__WORK TO COMPLETE__:
Go through the following data and transcribe exactly the stretch of lines from the one holding "Instruction: Center-align the text" to the one holding "Given: Click the 选项 button in viewport", both included.

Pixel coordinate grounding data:
- - - -

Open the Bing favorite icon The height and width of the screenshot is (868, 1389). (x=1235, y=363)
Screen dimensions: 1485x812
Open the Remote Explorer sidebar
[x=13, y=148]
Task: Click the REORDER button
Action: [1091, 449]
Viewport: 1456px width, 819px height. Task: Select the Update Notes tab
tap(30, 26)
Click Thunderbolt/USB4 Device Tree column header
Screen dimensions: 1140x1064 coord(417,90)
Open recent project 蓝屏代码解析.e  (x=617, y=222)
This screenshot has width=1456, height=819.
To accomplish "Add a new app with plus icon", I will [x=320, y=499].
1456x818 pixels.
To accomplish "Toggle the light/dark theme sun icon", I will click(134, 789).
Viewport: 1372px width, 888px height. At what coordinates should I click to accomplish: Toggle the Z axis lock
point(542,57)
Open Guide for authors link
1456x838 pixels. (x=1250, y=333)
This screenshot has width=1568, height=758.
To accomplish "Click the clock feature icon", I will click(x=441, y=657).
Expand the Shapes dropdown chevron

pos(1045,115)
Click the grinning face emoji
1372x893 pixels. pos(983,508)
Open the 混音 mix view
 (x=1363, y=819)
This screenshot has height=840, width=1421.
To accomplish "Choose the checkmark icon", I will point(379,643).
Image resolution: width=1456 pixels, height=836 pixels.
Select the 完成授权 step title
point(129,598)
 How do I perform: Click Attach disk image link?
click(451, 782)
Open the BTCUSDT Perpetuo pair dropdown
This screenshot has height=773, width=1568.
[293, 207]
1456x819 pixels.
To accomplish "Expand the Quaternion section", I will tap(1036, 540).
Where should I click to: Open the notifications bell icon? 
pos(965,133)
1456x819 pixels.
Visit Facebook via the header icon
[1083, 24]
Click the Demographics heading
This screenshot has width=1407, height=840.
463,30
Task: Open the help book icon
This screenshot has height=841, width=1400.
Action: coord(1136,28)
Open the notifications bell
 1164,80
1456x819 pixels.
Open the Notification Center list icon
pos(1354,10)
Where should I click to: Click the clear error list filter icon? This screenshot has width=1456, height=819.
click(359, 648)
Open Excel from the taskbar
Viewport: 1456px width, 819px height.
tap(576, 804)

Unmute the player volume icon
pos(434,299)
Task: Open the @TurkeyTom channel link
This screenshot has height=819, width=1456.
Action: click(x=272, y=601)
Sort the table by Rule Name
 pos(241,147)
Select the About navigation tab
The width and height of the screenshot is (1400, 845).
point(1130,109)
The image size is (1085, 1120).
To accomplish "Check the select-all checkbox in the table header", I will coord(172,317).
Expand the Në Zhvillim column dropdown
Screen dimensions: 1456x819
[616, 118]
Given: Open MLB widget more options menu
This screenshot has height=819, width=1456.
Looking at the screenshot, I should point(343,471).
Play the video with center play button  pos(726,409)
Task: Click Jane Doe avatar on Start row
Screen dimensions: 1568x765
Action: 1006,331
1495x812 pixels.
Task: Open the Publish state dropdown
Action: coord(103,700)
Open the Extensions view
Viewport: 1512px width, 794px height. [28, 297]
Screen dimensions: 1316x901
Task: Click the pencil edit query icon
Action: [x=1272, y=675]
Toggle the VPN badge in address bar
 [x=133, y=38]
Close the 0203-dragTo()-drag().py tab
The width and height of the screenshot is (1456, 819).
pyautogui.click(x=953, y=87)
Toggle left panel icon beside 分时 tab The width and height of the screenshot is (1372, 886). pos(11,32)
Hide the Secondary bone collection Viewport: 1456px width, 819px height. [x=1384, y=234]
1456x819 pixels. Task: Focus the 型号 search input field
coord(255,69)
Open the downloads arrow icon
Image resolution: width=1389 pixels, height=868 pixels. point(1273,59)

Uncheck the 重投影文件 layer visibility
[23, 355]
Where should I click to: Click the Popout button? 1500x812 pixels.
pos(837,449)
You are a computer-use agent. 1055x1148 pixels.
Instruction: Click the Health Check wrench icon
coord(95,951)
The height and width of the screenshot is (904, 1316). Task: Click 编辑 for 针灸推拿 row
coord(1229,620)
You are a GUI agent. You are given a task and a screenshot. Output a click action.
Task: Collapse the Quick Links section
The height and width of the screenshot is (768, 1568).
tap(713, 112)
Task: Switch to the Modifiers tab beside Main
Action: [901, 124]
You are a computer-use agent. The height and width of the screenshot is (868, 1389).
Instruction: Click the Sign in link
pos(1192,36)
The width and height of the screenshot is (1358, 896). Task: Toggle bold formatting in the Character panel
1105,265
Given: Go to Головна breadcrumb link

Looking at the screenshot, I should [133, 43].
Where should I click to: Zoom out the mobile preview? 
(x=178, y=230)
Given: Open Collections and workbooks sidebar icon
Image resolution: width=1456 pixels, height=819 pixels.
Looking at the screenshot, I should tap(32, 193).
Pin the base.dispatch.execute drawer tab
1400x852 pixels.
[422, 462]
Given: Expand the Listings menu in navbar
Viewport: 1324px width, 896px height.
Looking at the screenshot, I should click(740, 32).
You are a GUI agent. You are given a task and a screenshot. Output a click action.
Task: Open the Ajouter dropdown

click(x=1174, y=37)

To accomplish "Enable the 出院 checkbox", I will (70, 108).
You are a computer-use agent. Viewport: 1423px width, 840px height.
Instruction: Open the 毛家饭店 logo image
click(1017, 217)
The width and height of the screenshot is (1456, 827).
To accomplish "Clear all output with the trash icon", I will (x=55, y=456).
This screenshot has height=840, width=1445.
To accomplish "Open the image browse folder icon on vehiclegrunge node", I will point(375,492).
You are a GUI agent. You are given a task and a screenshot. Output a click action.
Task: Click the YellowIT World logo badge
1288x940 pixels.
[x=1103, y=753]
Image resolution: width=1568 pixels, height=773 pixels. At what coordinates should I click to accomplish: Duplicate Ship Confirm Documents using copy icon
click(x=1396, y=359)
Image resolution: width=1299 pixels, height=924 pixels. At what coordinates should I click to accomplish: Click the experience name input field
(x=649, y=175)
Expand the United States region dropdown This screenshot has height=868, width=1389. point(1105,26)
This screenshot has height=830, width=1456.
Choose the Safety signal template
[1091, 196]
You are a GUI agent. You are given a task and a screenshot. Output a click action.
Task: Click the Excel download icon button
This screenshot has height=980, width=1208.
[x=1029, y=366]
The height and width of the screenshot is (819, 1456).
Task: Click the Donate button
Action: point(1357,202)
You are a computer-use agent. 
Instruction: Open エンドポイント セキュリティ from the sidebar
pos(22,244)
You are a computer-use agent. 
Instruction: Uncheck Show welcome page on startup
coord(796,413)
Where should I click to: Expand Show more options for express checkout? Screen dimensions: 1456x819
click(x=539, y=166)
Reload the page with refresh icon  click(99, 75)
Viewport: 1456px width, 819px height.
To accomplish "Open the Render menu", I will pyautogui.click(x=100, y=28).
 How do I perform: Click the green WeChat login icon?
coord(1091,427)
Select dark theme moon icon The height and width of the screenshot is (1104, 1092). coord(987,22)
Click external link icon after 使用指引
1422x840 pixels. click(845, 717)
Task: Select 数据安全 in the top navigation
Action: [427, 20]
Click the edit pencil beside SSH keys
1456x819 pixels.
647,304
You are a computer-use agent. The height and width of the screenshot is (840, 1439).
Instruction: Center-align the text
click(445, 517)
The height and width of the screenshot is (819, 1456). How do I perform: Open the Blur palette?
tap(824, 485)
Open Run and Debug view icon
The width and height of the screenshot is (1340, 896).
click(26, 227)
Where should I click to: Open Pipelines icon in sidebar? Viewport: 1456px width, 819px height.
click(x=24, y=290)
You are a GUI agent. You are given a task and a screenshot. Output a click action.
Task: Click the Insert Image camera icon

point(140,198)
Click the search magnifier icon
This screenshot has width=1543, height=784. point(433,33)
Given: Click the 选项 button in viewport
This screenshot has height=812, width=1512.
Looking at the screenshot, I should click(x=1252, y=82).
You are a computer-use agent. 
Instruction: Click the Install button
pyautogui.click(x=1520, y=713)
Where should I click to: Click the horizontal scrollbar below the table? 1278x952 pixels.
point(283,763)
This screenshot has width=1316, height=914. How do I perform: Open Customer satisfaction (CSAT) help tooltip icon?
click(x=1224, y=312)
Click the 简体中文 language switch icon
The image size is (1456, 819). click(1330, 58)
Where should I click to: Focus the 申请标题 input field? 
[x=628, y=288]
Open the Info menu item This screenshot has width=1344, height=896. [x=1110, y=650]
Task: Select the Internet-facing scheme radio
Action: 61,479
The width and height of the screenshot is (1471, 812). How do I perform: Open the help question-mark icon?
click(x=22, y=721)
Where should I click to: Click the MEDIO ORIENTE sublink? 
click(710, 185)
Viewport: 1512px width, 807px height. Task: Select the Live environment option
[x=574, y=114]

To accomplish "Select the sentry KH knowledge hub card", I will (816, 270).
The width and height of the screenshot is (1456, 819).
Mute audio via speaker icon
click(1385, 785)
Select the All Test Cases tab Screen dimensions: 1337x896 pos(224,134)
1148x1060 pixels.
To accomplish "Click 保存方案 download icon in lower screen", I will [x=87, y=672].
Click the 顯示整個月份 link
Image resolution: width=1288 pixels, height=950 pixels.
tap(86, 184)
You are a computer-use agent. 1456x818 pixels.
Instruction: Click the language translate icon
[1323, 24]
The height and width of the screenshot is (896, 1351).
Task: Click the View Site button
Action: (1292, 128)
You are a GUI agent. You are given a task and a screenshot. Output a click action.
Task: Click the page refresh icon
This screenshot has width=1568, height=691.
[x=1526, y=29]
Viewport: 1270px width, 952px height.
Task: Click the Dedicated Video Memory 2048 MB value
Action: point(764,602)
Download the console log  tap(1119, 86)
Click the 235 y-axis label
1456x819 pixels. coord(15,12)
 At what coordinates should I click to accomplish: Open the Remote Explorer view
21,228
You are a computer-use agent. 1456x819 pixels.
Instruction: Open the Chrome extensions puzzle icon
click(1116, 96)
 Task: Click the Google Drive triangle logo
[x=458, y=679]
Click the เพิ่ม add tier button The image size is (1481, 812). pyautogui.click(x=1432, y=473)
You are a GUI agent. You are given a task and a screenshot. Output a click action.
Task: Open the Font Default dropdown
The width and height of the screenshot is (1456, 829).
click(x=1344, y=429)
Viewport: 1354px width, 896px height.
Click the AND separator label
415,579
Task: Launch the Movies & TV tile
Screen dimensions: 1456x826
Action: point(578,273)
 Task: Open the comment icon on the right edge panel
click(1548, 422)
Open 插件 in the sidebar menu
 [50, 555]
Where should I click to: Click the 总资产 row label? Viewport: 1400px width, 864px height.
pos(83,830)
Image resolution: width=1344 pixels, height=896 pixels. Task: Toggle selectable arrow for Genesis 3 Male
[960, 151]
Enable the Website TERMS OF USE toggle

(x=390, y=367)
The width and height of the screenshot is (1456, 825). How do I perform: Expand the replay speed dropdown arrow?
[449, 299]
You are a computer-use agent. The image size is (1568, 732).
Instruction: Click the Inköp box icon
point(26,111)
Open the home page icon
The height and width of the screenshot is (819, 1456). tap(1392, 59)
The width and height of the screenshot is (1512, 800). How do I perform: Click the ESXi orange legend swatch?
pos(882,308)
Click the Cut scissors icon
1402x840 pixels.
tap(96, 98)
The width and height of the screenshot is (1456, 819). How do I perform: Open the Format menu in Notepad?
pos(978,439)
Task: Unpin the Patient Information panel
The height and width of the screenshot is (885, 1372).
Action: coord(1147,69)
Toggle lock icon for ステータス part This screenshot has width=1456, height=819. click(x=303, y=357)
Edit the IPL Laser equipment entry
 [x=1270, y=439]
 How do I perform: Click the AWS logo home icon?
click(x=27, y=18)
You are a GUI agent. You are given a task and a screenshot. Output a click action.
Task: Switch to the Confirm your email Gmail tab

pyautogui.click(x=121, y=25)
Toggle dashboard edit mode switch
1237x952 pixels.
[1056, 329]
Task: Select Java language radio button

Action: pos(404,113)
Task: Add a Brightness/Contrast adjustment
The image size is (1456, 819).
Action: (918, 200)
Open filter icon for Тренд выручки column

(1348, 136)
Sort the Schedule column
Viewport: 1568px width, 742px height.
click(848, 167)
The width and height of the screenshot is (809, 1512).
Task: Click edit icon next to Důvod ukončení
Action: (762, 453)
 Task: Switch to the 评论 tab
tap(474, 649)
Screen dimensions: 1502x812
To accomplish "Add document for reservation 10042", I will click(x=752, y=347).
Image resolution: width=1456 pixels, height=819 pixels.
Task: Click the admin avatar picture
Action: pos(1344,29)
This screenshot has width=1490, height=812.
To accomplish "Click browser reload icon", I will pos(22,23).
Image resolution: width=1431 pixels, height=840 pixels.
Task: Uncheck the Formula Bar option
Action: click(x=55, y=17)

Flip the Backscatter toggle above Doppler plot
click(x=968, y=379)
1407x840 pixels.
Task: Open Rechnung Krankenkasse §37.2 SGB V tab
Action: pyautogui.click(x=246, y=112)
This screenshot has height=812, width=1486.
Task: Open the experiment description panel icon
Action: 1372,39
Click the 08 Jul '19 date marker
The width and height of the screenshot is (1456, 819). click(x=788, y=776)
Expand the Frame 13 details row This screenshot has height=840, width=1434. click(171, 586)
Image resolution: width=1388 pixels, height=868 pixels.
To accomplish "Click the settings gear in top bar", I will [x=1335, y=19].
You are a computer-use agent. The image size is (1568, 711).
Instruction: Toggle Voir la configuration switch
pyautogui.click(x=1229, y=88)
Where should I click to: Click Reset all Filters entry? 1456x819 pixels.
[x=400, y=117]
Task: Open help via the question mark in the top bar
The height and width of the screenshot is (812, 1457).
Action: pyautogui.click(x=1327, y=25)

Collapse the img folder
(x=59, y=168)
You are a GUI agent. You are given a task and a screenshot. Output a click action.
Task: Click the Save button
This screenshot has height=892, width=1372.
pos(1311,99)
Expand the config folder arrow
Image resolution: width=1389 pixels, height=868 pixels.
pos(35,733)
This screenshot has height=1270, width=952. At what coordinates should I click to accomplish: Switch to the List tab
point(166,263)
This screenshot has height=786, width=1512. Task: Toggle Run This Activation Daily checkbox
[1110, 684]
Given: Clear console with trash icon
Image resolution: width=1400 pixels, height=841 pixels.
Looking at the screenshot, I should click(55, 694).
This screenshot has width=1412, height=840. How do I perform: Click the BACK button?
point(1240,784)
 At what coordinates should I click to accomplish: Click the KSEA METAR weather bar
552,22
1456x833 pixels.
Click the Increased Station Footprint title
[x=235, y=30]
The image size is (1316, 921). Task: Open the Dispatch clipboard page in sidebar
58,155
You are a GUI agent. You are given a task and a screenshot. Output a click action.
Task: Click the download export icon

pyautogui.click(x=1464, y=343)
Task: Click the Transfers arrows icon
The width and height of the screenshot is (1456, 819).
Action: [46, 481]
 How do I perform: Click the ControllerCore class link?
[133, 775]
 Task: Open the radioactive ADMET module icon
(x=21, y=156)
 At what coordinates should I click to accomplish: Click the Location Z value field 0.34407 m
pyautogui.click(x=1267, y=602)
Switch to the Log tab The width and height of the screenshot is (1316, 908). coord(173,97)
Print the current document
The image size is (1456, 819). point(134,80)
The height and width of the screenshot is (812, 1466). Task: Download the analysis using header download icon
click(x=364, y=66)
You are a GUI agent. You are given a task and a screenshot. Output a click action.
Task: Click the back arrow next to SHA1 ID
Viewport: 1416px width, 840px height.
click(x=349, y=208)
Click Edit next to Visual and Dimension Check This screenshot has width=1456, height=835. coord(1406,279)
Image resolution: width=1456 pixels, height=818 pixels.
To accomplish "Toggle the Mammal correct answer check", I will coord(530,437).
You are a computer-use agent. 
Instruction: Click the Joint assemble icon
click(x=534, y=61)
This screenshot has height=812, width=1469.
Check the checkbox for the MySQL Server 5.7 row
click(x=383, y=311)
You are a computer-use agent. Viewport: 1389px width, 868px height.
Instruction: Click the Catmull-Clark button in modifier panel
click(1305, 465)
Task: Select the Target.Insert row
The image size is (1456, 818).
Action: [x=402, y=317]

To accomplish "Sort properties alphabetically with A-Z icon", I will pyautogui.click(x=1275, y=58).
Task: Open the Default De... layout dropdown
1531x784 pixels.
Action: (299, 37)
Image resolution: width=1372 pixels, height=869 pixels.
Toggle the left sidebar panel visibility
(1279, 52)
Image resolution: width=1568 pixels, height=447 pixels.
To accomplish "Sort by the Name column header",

- - - -

__SOLUTION FOR THIS TASK__:
Instruction: Center-align the text
click(445, 517)
The height and width of the screenshot is (819, 1456). How do I perform: Open the Blur palette?
tap(824, 485)
Open Run and Debug view icon
The width and height of the screenshot is (1340, 896).
click(26, 227)
Where should I click to: Open Pipelines icon in sidebar? Viewport: 1456px width, 819px height.
click(x=24, y=290)
You are a GUI agent. You are given a task and a screenshot. Output a click action.
Task: Click the Insert Image camera icon

point(140,198)
Click the search magnifier icon
This screenshot has width=1543, height=784. point(433,33)
Given: Click the 选项 button in viewport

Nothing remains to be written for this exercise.